10. Actor system, janitor, node-local storage, alerting, security

actors:
  mailbox_size: 1000
  worker_threads: 16

janitor:
  cleanup_interval_seconds: 3600
  retention_days: 30

storage_node:
  data_dir: "./data/storage_node"

alerting:
  enabled: false

security:
  tls:
    enabled: false

Explanation

  • Actors use a mailbox for pending messages. Size too small throttles. Size too big uses memory. Match worker threads to CPU cores.
  • Janitor enforces lifecycle on a set interval. Retention must match compliance.
  • Alerting off is risky in production. Enable it in real clusters. TLS is also off in the sample. Do not run without TLS or mTLS in production.

11. Performance tuning and service ports

performance:
  threads:
    worker_threads: 16
    blocking_threads: 32
    io_threads: 8
  memory:
    allocator: "jemalloc"
    memory_limit_gb: 32
  network:
    tcp_nodelay: true
    tcp_keepalive_seconds: 60
    socket_buffer_size_kb: 8192

Explanation

  • Size worker threads near CPU cores.
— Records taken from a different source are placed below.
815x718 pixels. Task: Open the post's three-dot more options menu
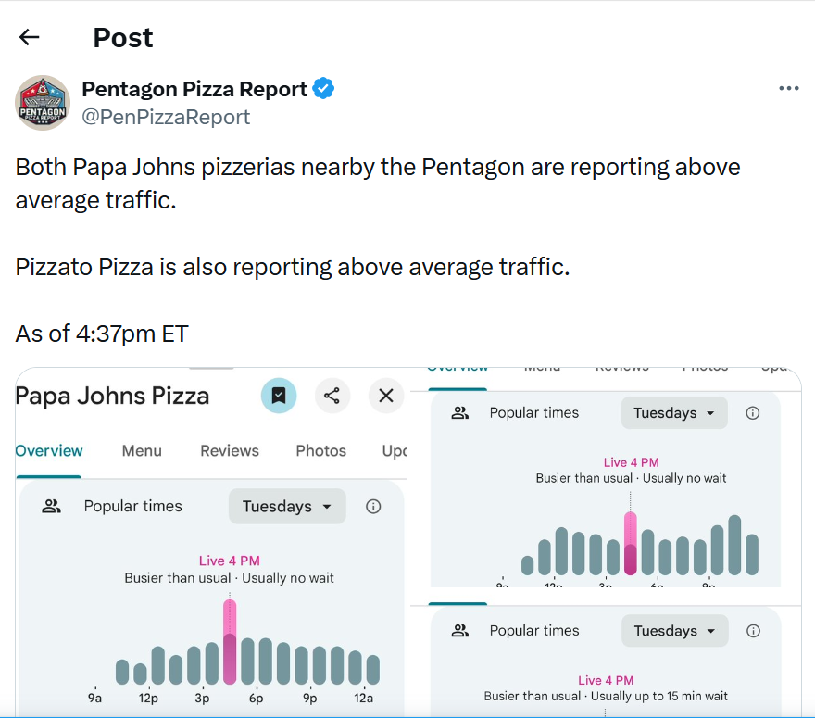click(x=788, y=88)
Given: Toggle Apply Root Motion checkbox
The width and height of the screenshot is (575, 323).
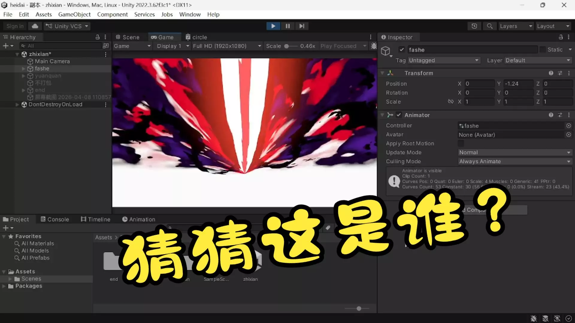Looking at the screenshot, I should pos(461,144).
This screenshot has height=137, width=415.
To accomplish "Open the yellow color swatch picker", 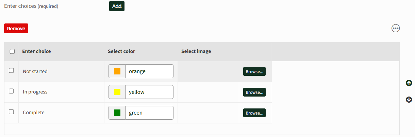I will pos(117,92).
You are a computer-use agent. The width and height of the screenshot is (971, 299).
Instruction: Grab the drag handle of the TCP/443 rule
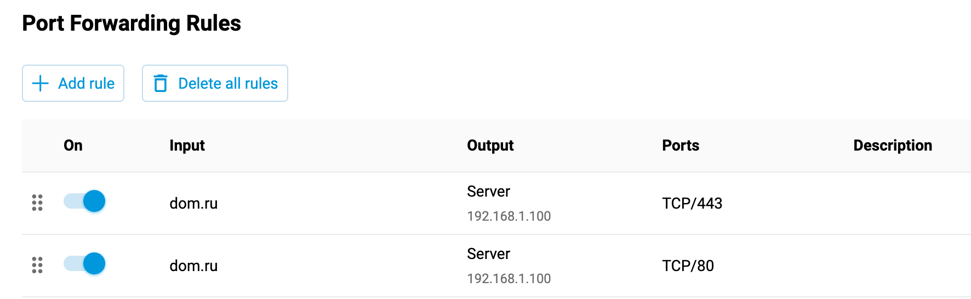pos(37,203)
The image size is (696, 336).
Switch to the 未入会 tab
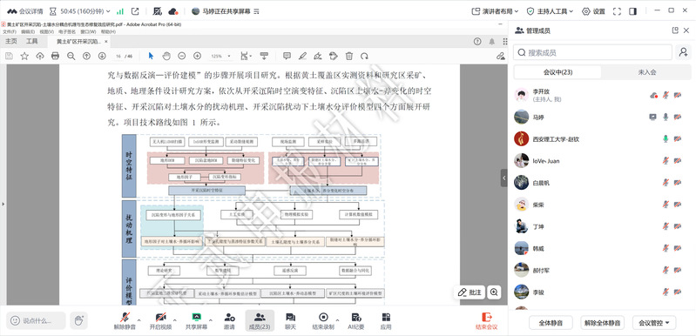[646, 71]
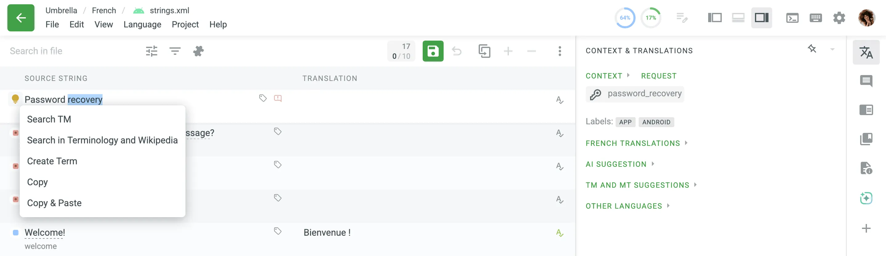Screen dimensions: 886x256
Task: Open the keyboard shortcuts icon
Action: (815, 18)
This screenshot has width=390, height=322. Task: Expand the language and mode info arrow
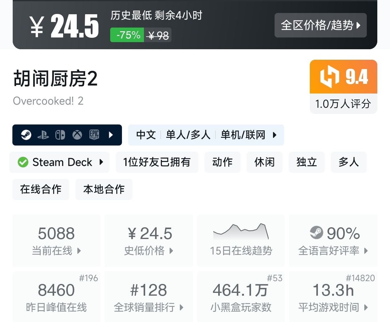tap(274, 135)
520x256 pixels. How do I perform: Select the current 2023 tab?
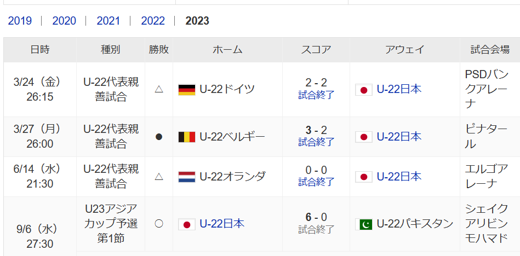coord(197,21)
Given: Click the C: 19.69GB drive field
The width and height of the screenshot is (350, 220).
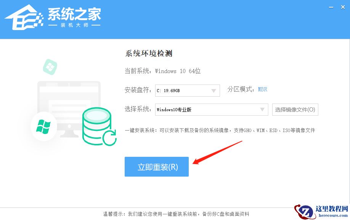Looking at the screenshot, I should click(x=179, y=91).
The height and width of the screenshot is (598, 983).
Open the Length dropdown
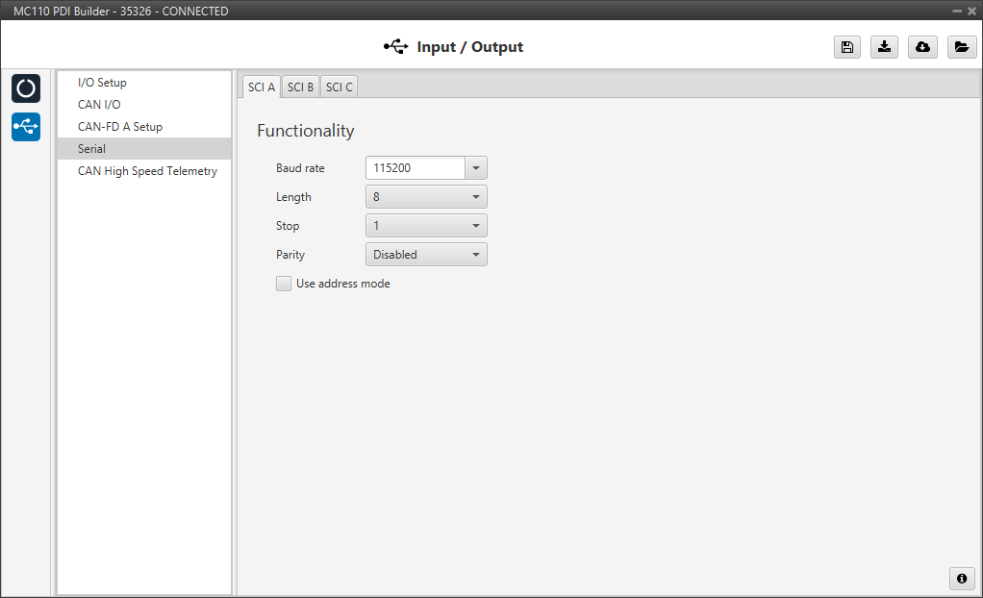point(426,197)
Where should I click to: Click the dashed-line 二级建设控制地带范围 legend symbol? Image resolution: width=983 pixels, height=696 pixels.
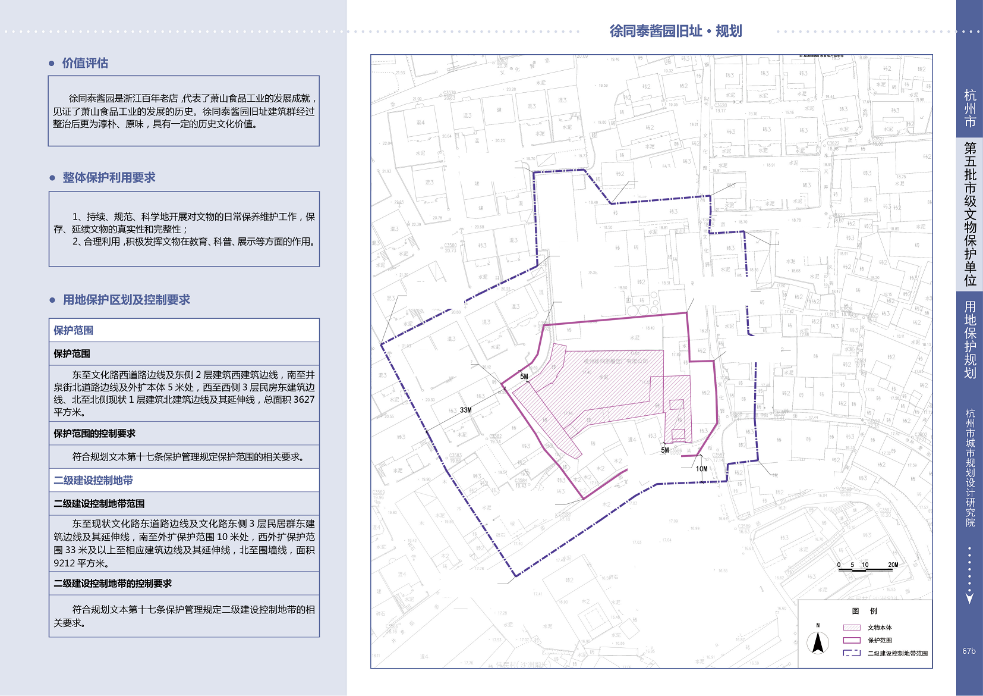click(x=852, y=653)
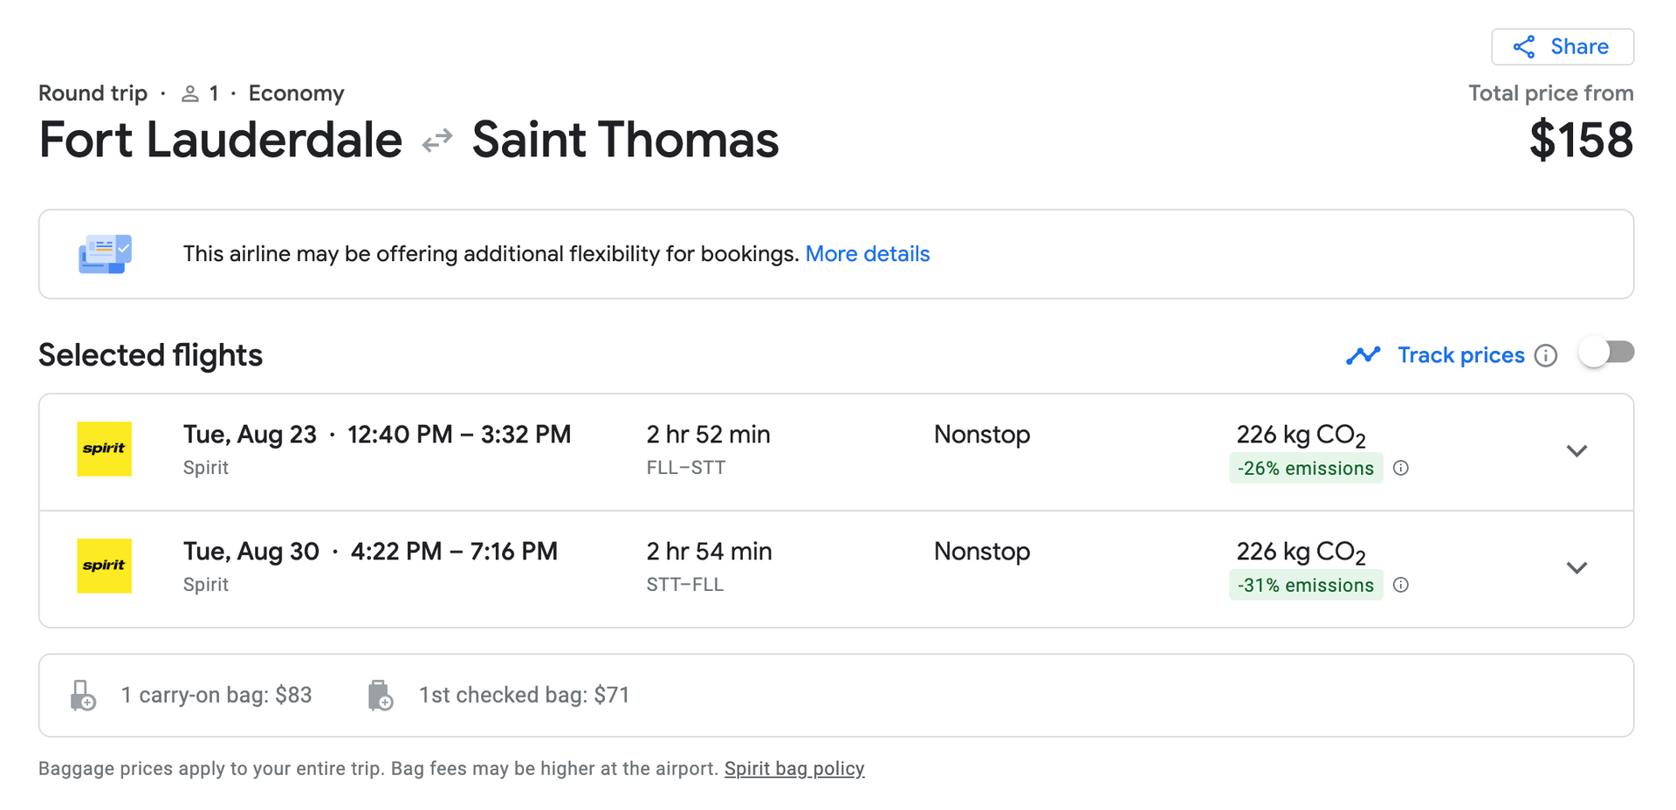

Use extra blocking threads for Parquet IO. jemalloc is recommended for high concurrency. Tune socket settings for stable traffic.
service_ports:
  control_plane: { service: 7019, gossip: 9092 }
  storage:      { service: 8081, arrow_flight: 9401, gossip: 9096 }
  ingestion:    { grpc: 50051, http: 4318, arrow_flight: 8089, gossip: 9095 }
  indexer:      { service: 8085, arrow_flight: 8090, gossip: 9097 }
  proxy:        { service: 8080, gossip: 9094 }
  search:       { service: 8083, grpc: 50059, gossip: 9098 }

Explanation

  • Port map for each role. Avoid collisions. Expose only what the edge needs. Route internal ports inside the cluster network.

Safety Notes

  • Do not run local in production since HA is disabled.
  • Keep control replicas at three or more when you move to production.
  • TLS is off in the sample. Turn it on for both external and inter-node traffic.
  • The Azure access key appears inline in the sample. Replace secrets with env vars or a secrets manager. Rotate keys.